Ce matin encore, l’UMP et l’image que ce parti donne de la politique.

C’est l’image de ce qu’il y a de plus détestable en politique : la triche, les manœuvres et les faux-semblants… mais surtout cette impression que Copé et Fillon sont dans l’incapacité totale de renoncer à accumuler les pouvoirs, quoi qu’il en coûte. Les militants UMP -qui travaillent bénévolement, défendent leurs idées, prennent de leur temps pour faire vivre le débat public- semblent être le cadet des soucis de ces deux monstres froids. Tous les Français observent ces professionnels de la politique, richement dotés de leurs indemnités de cumulards, dépenser le produit de l’argent public qui financent les partis (parce qu’il ne faut pas oublier que c’est avec l’argent du contribuable qu’ils caricaturent la politique). L’argent public et aussi les cotisations des 300.000 militants UMP qui ne sont pas tous des emperlousés de Neuilly, mais des retraités d’Evreux, des étudiants de Lyon, des agriculteurs d’Ardèche, des petits commerçants du Raincy. Ni Fillon, ni Copé (surtout pas Copé !) ne semblent songer à lâcher prise et dire : « on va travailler ensemble mais aucun de nous deux ne peut être président dans ces conditions ».

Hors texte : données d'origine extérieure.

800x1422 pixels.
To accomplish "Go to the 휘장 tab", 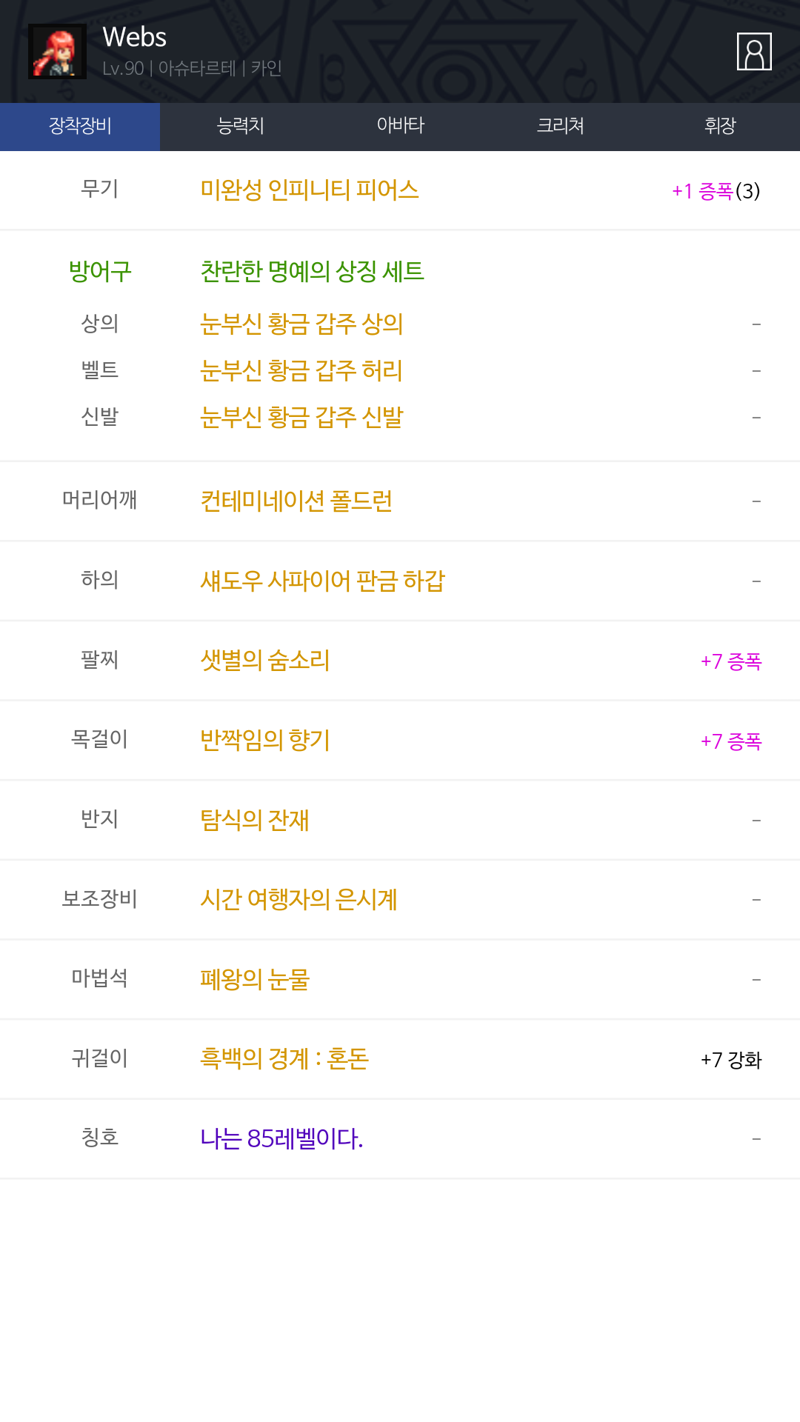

Le combat pour la conquête de l’appareil dans un parti sans culture démocratique, c’est forcément peu glorieux… ?

Oui et en plus maintenant ça ne peut plus se dérouler dans l’ombre. La conquête sarkozienne du pouvoir, de la prise de la mairie de Neuilly en 83 par trahison interne au sein de la majorité municipale, à la prise de l’UMP contre ses mentors fait office d’exemple et d’épopée fantastique pour cette génération de politiciens ! Dans ce monde de voraces et de carnassiers on se gargarise de victoires internes, de triomphes d’appareil. L’époque n’est pas épique, on a les gloires, les guerres et les conquêtes que l’on peut ! Dans ce monde de « mecs qui en ont » et qui ne cèdent rien, on répète à l’envi qu’on a obtenu tout ce que l’on détient avec les dents, en se battant, en l’arrachant aux autres, de son propre camp de préférence. Jean-François Copé est maire d’une grande ville, député, chargé de faire la loi et de contrôler le gouvernement, avocat d’affaires et il veut aussi être président de l’UMP, à tout prix ! François Fillon, député qui, pour le reste de sa vie, en tant qu’ancien Premier ministre aura à disposition une voiture, un chauffeur, « un garde du corps-policier-porte valise », un bureau, et une secrétaire veut, à tout prix que Copé ne soit pas président de l’UMP. Aucun de ces deux personnages, qui ambitionnent d’être un jour Président de la république, ne semblent pouvoir simplement imaginer, s’éloigner un peu de la cagnotte, se consacrer à ses multiples mandats et fonctions, donner un peu de temps aux autres, réfléchir aux idées politiques, lire, voyager, concevoir un programme, patiemment, travailler, conceptualiser… bref se préparer à proposer une vision de la France, du monde et de l’avenir aux futurs électeurs. Non, ils semblent vouloir d’abord contrôler leur parti, maîtriser les fédérations, les réseaux, les finances, les investitures, se constituer une armée d’obligés pour paver leur route vers l’Elysée à laquelle ils pensent depuis tout petit. Cette boulimie de pouvoir d’appareil ne passe plus à l’heure de la transparence, de l’info en continu et de l’aspiration à plus de simplicité et de proximité. Finalement la plus grosse faute politique de Copé et Fillon dans cette histoire c’est d’être tragiquement, désespérément, anachroniques.